3. Cyber Incident Response Plan
Do you have a business continuity plan that includes a comprehensive cyber incident policy? Your business should have a clear plan of action in the case of any cyber incident that allows you to immediately go into crisis management mode. A response plan should include backup and disaster recovery protocols, and should absolutely be tested and updated frequently to ensure reliability.
4. Control Access
Consider in your cyber security audit that anti-virus software, frameworks and backup systems are all fine and handy, but you still very much need to manage and control access and privileges of users to sensitive information. Users should only have access to the privileges and information that they need to do their job. All access to sensitive information should require two-factor authentication! This is because at the end of the day, users are still the biggest risk factor in cyber security, and despite people’s best intentions, mistakes are still made. Restricting access as necessary minimises that risk.
5. Employee Education
Following on from access control, you need to consider if your employees are properly educated in the seriousness of cyber security and if they have the knowledge and tools to conduct themselves in a way that mitigates risk. Ensure your staff understand the implications of a data breach, and what basic protocols they should always follow (with regards to passwords, personal devices, information sharing, social media etc). Consider a reward-based system to encourage cyber-safe activity. If everyone feels that they can personally assist the cyber security of a business, and if they have an incentive to do so, you’ll have staff going out of their way for you to minimise risk.

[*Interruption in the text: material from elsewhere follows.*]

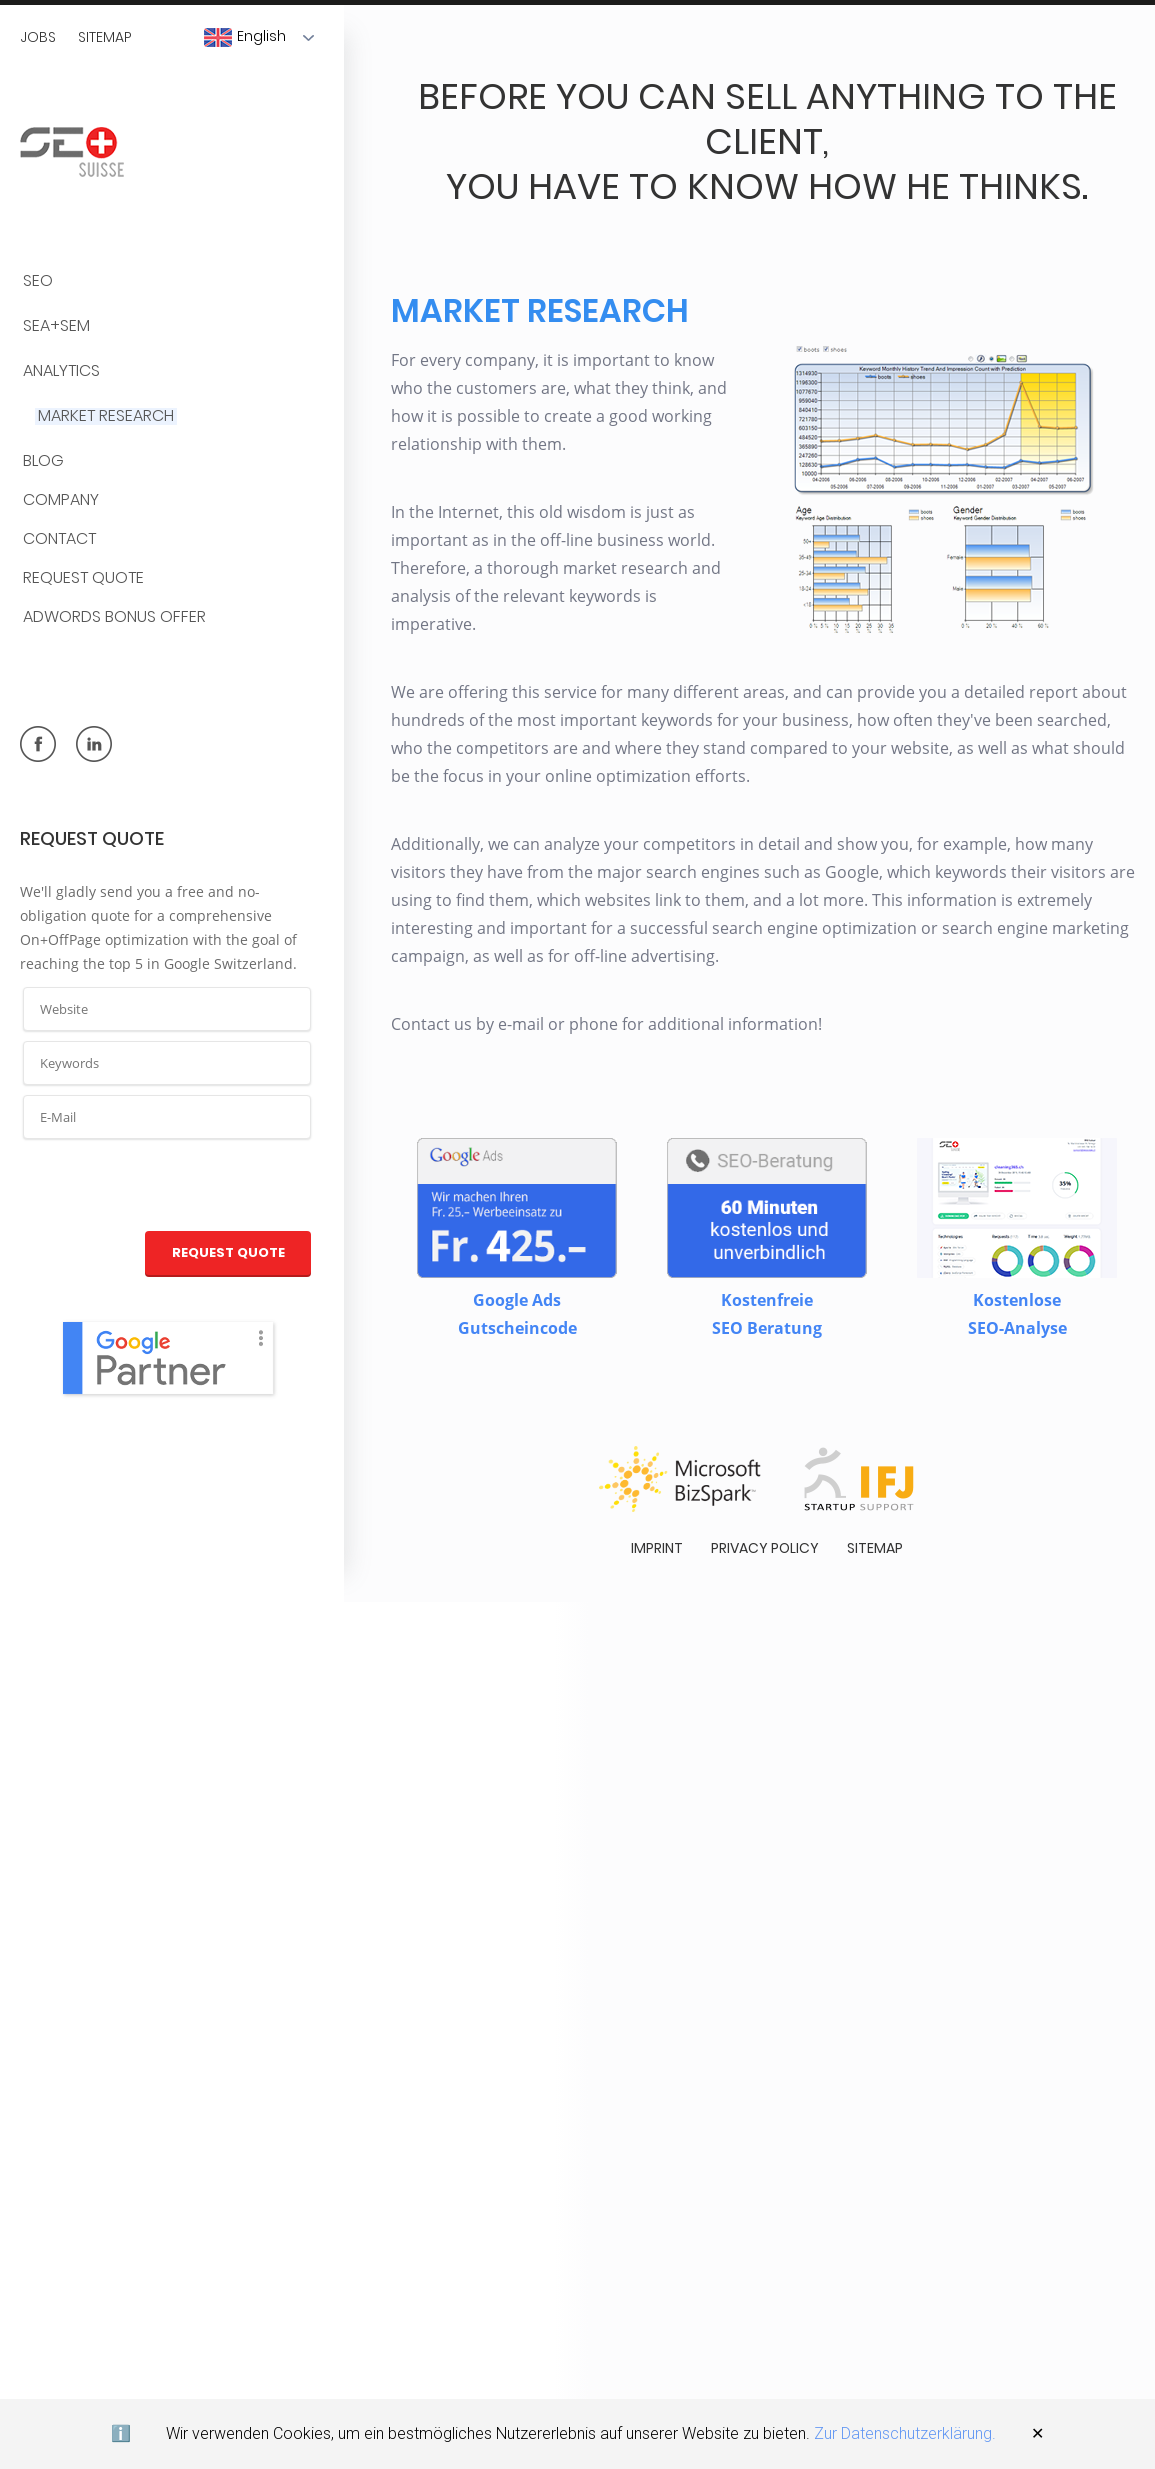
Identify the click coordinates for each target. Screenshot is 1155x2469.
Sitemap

There are many more items to consider when evaluating your business in a cyber security audit, but we feel that these components comprise the heart of cyber security in a business and work in conjunction with each other to form the best possible barrier to cyber incidents. Even if you choose to hire an external organisation to perform a cyber security audit on your business, it’s crucial for you to still assess and understand these aspects of the business so you are prepared to detect and identify any vulnerabilities in your system.
You can never truly over-prepare for a cyber incident, and if you consider an attack to be always forthcoming, you’ll always be watching your security perimeter, and keeping your business up-to-date with patches, software, hardware upgrades, employee training and more. Don’t groan at the thought of a cyber security audit, as if it’s a rental inspection by some power-tripping realtor, consider it an opportunity to ensure your business is a tightly-run ship and challenge yourself to reduce your cyber risk to a ridiculously small percentage. It will serve as the best deterrent possible to any attackers eyeing off your business.